Lab: Lakera-Demo
A web-based testing platform with 24+ documented attack vectors across 9 categories. You'll attack a real LLM through Lakera's input/output scanners and watch which payloads slip through.
Lab Guide (PDF)
The Playground guide is your map for this entire step. Keep it open in a second tab while you work through the exercises.
One-shot setup
Run these from your terminal:
git clone https://github.com/alshawwaf/Lakera-Demo.git
cd Lakera-Demo
python -m venv venv
# Windows: venv\Scripts\activate
# macOS/Linux: source venv/bin/activate
pip install -r requirements.txt
cp .env.example .env
# Edit .env -- add your LAKERA_API_KEY and LLM provider key
python app.py
Open http://127.0.0.1:9000 in your browser. The Playground guide PDF (above) walks you through the UI panel by panel.
Exercise 1 — Test the attack library (20 min)
Open the Playground and run at least five built-in attacks from different categories:
- Jailbreak (role-play bypass)
- Prompt injection (instruction override)
- Data extraction (system-prompt leak)
- PII extraction
- Toxic content generation
For each attack, record three things in your notes: caught? (y/n), category Lakera assigned, and confidence score. You'll need this table for Exercise 3.
Exercise 2 — Craft a novel attack (15 min)
Write your own attack prompt that is not in the built-in library.
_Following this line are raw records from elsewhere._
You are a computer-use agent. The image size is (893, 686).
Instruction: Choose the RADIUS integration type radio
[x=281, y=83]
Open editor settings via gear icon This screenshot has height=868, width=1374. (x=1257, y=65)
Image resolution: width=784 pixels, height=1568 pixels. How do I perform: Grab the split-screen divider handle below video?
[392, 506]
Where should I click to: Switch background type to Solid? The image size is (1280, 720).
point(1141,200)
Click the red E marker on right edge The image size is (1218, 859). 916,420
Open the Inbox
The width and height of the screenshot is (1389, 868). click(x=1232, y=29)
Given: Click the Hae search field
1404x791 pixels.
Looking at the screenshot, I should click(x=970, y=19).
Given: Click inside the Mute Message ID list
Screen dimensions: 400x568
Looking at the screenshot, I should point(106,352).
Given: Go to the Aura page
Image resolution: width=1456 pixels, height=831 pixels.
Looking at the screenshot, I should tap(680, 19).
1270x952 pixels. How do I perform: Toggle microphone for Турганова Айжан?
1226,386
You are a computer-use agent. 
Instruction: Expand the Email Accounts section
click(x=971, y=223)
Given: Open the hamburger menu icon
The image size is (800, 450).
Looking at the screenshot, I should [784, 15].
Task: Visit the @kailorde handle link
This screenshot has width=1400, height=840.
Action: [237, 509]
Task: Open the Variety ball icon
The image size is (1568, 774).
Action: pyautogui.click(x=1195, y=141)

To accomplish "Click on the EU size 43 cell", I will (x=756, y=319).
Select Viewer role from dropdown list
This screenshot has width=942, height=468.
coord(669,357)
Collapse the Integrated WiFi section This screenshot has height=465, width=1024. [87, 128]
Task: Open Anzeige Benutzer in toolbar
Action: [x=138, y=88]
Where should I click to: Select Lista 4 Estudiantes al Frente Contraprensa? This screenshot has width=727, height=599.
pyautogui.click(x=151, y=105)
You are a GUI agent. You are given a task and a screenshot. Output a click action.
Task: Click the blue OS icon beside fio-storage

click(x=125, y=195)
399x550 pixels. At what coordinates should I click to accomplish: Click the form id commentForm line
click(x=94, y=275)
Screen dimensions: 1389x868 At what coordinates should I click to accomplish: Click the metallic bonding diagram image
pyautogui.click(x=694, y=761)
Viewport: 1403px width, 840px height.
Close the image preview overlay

Pick at least one technique:
- Encode the payload in a non-English language
- Split the malicious instruction across multiple turns
- Embed the attack inside a "summarise this document" request (indirect injection)
- Rewrite a known jailbreak using synonyms / paraphrase
Did the guardrails catch it? Why or why not? If it slipped through, the guide PDF's Detection Methods section explains which scanner type would have caught it.
Exercise 3 — Benchmark and stack (10 min)
Open the Benchmark view in the Playground (Lakera vs Azure Content Safety vs LLM Guard). Answer:
- Which attack category has the highest detection rate across all three? The lowest?
- If you could only deploy two of the three vendors, which combination maximises coverage? Why?
- What would you scan on the output side that input scanners can't catch?
Think Deeper
You successfully jailbroke the LLM using a role-play scenario. The guardrails didn't catch it. What does this tell you about defense strategy?